Hoberman v Hoberman
2024 NY Slip Op 02178
Decided on April 24, 2024
Appellate Division, Second Department
Published by New York State Law Reporting Bureau pursuant to Judiciary Law § 431.
This opinion is uncorrected and subject to revision before publication in the Official Reports.


Decided on April 24, 2024 SUPREME COURT OF THE STATE OF NEW YORK Appellate Division, Second Judicial Department
VALERIE BRATHWAITE NELSON, J.P.
ROBERT J. MILLER
WILLIAM G. FORD
HELEN VOUTSINAS, JJ.

2023-05346
(Index No. 202486/16)

[*1]Serena B. Hoberman, appellant,

v

Gary A. Hoberman, defendant.




Zimmerman Law, P.C., Huntington Station, NY (Michael Zimmerman and Naomi Trainer of counsel), for appellant.

Susan G. Mintz, Garden City, NY, attorney for the children Spencer and Skyler.



DECISION & ORDER

In a matrimonial action in which the parties were divorced by judgment dated November 6, 2019, the plaintiff appeals from an order of the Supreme Court, Nassau County (Edmund M. Dane, J.), entered May 17, 2023. The order, insofar as appealed from, denied the plaintiff's motion to discharge nonparty Susan G. Mintz as the attorney for the parties' youngest child and to appoint a new attorney to represent that child.

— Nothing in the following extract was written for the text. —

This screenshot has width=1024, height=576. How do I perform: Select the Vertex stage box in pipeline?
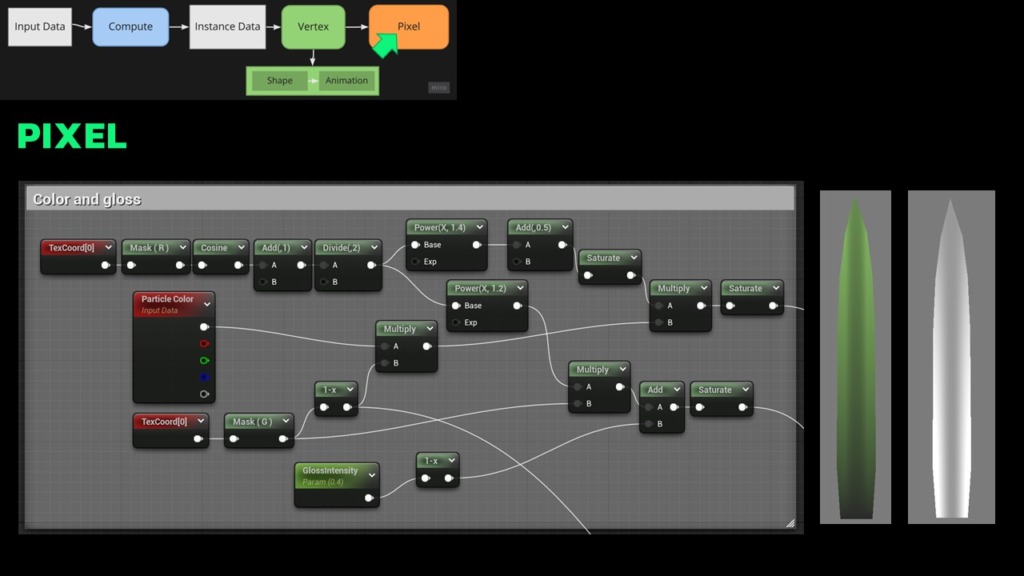[313, 27]
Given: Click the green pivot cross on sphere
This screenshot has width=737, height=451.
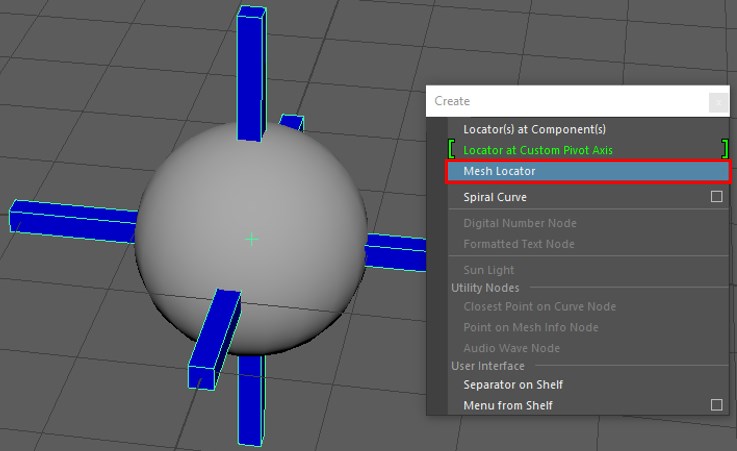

ORDERED that the order is affirmed insofar as appealed from, without costs or disbursements.

The parties were divorced in 2019. They have three children together. In a stipulation of settlement, which was incorporated but not merged into the parties' judgment of divorce, the parties agreed to raise the children in the Jewish religion, keep a kosher home, and provide the children with kosher food outside the home. The oldest and youngest children were represented by Susan G. Mintz during the course of the matrimonial action and postjudgment proceedings.

On November 1, 2022, the plaintiff moved, inter alia, to hold the defendant in contempt for failing to keep a kosher home. The plaintiff then moved to discharge Mintz as the attorney for the parties' youngest child and to appoint a new attorney to represent that child. The plaintiff argued that Mintz had a conflict of interest in representing the two children, who had differing views on keeping kosher. The Supreme Court denied the plaintiff's motion to discharge Mintz and to appoint a new attorney to represent the youngest child. The plaintiff appeals.

Contrary to the plaintiff's contention, the Supreme Court did not improvidently exercise its discretion in denying her motion to discharge Mintz and to appoint a new attorney to represent the youngest child. The plaintiff failed to submit evidence that Mintz was not zealously advocating for the two children she was representing or that she could not advocate for each child's position without prejudicing the rights of the other child (see 22 NYCRR 7.2[d]; Rules of Prof Conduct [22 NYCRR 1200.0] rule 1.7[a][1]; Matter of Marotta v Marotta, 218 AD3d 468, 470).

BRATHWAITE NELSON, J.P., MILLER, FORD and VOUTSINAS, JJ., concur.